Task directions
Below are several records. Retype exactly those lines running from the one with "Task: Click the Projects breadcrumb link" through the one with "Given: Click the Display columns by label", end lines included, and no others.

--- Data to examine ---

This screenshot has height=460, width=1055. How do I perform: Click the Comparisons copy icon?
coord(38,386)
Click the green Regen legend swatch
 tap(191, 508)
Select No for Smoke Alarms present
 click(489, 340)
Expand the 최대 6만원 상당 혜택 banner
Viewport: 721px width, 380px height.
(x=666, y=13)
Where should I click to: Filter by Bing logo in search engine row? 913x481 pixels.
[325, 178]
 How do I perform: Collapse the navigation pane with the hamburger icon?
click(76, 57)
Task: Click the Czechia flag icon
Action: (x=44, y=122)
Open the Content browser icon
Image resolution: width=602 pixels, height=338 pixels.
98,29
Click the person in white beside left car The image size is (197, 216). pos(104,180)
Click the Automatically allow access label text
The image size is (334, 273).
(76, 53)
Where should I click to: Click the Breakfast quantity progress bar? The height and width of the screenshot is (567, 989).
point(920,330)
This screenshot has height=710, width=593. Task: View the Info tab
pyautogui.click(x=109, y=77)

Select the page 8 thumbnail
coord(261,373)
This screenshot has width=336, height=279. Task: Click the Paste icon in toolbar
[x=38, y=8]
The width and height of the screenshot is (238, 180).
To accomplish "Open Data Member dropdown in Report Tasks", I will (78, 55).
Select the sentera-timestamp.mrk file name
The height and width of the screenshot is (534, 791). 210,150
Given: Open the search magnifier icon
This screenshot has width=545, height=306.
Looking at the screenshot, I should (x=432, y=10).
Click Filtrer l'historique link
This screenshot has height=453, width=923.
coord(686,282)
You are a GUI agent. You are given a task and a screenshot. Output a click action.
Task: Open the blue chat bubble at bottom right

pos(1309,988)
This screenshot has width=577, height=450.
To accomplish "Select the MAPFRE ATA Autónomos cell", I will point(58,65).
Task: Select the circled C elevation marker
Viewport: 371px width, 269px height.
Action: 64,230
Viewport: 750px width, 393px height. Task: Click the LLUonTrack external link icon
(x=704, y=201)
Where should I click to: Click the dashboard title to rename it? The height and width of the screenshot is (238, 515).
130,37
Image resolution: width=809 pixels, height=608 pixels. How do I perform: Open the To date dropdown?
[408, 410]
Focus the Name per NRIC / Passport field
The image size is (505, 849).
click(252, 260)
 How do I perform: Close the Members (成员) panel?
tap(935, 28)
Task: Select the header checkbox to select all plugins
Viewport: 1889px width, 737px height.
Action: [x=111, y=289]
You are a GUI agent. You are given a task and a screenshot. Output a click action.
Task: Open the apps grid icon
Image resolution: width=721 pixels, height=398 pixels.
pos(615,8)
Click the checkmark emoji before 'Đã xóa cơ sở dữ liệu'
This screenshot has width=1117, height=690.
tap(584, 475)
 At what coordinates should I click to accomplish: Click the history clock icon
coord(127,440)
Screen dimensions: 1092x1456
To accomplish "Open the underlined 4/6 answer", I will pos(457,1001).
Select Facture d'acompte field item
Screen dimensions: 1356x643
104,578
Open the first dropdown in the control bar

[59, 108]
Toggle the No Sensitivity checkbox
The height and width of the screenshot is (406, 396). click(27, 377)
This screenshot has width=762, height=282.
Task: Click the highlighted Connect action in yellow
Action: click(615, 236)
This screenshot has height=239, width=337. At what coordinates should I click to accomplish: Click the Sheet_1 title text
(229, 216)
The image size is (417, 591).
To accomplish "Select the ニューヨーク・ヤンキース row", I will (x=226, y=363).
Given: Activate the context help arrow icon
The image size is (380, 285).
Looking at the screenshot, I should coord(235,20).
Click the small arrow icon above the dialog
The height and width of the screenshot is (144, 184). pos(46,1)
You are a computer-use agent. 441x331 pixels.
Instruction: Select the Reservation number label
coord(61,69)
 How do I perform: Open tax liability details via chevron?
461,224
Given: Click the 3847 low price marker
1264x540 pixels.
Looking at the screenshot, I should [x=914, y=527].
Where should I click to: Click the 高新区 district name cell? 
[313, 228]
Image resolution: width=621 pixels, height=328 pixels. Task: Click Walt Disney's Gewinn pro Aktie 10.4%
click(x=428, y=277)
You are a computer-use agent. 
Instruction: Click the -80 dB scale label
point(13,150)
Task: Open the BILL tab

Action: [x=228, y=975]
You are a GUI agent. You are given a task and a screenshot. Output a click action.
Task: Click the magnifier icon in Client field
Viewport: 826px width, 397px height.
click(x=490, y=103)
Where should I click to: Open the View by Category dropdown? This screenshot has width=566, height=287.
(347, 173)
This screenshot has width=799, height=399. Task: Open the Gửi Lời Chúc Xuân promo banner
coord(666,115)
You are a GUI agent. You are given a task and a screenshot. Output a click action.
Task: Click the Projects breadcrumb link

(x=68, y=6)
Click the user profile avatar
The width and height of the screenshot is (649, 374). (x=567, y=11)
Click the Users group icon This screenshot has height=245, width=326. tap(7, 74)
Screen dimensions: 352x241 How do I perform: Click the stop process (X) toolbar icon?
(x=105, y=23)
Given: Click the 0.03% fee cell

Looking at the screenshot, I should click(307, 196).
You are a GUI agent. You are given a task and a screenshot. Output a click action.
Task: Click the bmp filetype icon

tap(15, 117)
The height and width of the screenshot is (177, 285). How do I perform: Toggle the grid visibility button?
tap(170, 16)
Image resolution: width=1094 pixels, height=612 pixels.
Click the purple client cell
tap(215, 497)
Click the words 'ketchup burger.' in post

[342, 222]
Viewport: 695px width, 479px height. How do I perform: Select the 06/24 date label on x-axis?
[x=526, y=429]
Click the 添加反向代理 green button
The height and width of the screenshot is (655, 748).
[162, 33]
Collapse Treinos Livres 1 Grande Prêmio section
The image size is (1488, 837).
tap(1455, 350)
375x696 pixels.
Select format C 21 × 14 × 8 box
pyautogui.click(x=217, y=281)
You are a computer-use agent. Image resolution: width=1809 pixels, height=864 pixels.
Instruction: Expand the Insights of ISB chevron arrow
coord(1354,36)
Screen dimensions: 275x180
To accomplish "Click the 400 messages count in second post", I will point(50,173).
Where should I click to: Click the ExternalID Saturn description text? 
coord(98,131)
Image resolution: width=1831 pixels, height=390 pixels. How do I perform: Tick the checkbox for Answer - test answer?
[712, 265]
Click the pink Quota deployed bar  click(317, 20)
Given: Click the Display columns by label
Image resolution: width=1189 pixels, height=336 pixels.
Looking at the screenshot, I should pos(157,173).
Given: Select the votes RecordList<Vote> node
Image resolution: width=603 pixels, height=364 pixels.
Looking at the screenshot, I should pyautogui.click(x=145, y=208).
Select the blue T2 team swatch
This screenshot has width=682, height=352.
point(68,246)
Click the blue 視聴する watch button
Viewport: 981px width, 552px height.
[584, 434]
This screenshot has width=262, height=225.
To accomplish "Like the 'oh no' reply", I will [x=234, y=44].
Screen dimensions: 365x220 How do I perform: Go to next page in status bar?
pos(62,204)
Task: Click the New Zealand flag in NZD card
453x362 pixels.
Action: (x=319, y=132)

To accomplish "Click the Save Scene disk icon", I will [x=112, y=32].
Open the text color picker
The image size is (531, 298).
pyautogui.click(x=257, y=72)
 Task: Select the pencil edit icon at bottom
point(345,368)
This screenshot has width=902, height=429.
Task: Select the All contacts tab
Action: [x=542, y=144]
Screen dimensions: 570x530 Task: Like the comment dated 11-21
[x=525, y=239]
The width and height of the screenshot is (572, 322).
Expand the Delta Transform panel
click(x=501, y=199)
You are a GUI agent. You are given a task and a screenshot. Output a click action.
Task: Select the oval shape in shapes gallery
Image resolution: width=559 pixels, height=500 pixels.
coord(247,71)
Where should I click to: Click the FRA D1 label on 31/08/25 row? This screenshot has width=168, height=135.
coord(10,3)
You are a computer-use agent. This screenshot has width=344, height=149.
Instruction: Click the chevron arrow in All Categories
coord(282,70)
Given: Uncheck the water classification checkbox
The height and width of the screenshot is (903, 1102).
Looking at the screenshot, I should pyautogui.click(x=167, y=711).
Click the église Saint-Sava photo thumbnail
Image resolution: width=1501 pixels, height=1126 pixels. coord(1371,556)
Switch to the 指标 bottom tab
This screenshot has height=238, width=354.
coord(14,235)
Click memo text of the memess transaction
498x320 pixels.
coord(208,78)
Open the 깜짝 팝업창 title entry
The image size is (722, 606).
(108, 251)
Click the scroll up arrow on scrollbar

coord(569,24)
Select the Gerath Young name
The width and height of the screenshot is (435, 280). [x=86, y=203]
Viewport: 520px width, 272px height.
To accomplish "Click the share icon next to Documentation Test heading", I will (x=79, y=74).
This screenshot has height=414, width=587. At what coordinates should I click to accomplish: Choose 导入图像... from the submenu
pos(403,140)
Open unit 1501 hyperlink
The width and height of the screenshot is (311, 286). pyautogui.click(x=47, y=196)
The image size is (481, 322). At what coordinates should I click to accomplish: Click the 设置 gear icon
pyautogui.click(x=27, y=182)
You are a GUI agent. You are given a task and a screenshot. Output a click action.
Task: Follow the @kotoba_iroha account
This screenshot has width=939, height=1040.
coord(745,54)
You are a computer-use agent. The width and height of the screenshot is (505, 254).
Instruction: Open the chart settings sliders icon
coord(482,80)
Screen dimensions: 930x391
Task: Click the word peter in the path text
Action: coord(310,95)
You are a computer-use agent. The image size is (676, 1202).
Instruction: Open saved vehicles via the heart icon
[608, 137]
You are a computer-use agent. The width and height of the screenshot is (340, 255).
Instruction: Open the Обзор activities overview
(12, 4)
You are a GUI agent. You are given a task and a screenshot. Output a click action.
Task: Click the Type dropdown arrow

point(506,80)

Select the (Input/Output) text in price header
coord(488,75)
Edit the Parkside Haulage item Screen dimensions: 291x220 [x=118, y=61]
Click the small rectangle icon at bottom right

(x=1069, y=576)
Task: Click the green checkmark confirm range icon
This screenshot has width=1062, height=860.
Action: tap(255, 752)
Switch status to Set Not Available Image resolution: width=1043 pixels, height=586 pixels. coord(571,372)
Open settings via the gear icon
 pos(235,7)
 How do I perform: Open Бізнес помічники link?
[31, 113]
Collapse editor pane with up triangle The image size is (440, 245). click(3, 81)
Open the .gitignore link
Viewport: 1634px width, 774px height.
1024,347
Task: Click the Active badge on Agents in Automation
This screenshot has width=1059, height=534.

---

Task output
Task: Click the Projects breadcrumb link

(x=68, y=6)
Click the user profile avatar
The width and height of the screenshot is (649, 374). (x=567, y=11)
Click the Users group icon This screenshot has height=245, width=326. tap(7, 74)
Screen dimensions: 352x241 How do I perform: Click the stop process (X) toolbar icon?
(x=105, y=23)
Given: Click the 0.03% fee cell

Looking at the screenshot, I should click(307, 196).
You are a GUI agent. You are given a task and a screenshot. Output a click action.
Task: Click the bmp filetype icon

tap(15, 117)
The height and width of the screenshot is (177, 285). How do I perform: Toggle the grid visibility button?
tap(170, 16)
Image resolution: width=1094 pixels, height=612 pixels.
Click the purple client cell
tap(215, 497)
Click the words 'ketchup burger.' in post

[342, 222]
Viewport: 695px width, 479px height. How do I perform: Select the 06/24 date label on x-axis?
[x=526, y=429]
Click the 添加反向代理 green button
The height and width of the screenshot is (655, 748).
[162, 33]
Collapse Treinos Livres 1 Grande Prêmio section
The image size is (1488, 837).
tap(1455, 350)
375x696 pixels.
Select format C 21 × 14 × 8 box
pyautogui.click(x=217, y=281)
You are a computer-use agent. Image resolution: width=1809 pixels, height=864 pixels.
Instruction: Expand the Insights of ISB chevron arrow
coord(1354,36)
Screen dimensions: 275x180
To accomplish "Click the 400 messages count in second post", I will point(50,173).
Where should I click to: Click the ExternalID Saturn description text? 
coord(98,131)
Image resolution: width=1831 pixels, height=390 pixels. How do I perform: Tick the checkbox for Answer - test answer?
[712, 265]
Click the pink Quota deployed bar  click(317, 20)
Given: Click the Display columns by label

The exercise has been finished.